▶ **TASK PROMPT**: Take the line holding "The height and width of the screenshot is (702, 759)." as the first line of the answer and the last line of the listing as its end; retype everything between exactly.

START RECORDS FOR THIS EXERCISE

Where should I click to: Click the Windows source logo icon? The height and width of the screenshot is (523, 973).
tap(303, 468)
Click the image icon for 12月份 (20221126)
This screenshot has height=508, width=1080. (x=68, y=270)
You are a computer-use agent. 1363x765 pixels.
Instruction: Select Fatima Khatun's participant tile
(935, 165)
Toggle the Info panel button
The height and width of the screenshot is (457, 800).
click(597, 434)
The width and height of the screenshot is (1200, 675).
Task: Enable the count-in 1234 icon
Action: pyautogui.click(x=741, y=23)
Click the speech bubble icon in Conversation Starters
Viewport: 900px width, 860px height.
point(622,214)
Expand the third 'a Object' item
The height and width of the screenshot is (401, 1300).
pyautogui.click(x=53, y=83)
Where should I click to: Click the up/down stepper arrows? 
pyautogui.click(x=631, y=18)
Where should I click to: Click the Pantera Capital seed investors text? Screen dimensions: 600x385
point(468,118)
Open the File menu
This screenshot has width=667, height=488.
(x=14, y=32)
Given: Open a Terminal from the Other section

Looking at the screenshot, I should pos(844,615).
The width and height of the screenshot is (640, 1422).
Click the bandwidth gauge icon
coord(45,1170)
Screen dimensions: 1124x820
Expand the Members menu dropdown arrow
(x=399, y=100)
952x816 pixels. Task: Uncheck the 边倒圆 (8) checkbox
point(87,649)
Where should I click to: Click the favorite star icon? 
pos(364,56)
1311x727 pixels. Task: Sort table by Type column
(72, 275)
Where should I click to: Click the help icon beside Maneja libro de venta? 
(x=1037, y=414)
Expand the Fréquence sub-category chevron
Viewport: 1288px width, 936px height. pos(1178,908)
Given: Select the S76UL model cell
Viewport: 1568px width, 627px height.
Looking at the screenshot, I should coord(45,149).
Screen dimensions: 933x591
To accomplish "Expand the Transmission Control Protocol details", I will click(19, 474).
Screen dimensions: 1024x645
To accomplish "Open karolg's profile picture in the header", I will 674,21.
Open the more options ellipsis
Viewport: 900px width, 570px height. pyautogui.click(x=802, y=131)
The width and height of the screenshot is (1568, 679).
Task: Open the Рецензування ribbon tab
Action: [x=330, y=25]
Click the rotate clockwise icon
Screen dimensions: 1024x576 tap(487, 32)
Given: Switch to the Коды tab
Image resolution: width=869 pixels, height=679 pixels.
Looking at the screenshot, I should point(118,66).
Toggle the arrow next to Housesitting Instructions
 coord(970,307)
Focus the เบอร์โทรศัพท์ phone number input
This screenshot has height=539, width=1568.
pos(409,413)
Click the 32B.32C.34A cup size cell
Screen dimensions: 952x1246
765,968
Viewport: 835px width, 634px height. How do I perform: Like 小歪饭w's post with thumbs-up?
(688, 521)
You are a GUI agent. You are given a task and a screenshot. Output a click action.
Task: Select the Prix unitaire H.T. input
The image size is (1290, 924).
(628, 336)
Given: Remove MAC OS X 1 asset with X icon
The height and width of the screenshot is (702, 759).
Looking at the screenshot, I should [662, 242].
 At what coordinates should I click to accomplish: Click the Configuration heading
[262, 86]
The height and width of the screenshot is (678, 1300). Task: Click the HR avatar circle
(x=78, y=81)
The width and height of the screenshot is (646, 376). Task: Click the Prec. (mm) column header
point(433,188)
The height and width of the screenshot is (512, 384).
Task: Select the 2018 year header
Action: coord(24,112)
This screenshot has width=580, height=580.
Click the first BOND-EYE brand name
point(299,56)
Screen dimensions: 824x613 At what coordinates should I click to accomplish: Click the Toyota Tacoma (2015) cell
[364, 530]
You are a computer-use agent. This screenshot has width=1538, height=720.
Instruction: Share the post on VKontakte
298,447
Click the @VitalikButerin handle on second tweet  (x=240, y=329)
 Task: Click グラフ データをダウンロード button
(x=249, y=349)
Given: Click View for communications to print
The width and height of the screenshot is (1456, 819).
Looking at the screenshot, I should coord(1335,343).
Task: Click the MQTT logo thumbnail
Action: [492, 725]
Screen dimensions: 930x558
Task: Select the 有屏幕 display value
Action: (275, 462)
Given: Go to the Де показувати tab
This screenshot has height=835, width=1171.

END RECORDS FOR THIS EXERCISE

▶ **RESULT OF THE TASK**:
The height and width of the screenshot is (702, 759).
Looking at the screenshot, I should [662, 242].
 At what coordinates should I click to accomplish: Click the Configuration heading
[262, 86]
The height and width of the screenshot is (678, 1300). Task: Click the HR avatar circle
(x=78, y=81)
The width and height of the screenshot is (646, 376). Task: Click the Prec. (mm) column header
point(433,188)
The height and width of the screenshot is (512, 384).
Task: Select the 2018 year header
Action: coord(24,112)
This screenshot has width=580, height=580.
Click the first BOND-EYE brand name
point(299,56)
Screen dimensions: 824x613 At what coordinates should I click to accomplish: Click the Toyota Tacoma (2015) cell
[364, 530]
You are a computer-use agent. This screenshot has width=1538, height=720.
Instruction: Share the post on VKontakte
298,447
Click the @VitalikButerin handle on second tweet  (x=240, y=329)
 Task: Click グラフ データをダウンロード button
(x=249, y=349)
Given: Click View for communications to print
The width and height of the screenshot is (1456, 819).
Looking at the screenshot, I should coord(1335,343).
Task: Click the MQTT logo thumbnail
Action: [492, 725]
Screen dimensions: 930x558
Task: Select the 有屏幕 display value
Action: (275, 462)
Given: Go to the Де показувати tab
This screenshot has height=835, width=1171.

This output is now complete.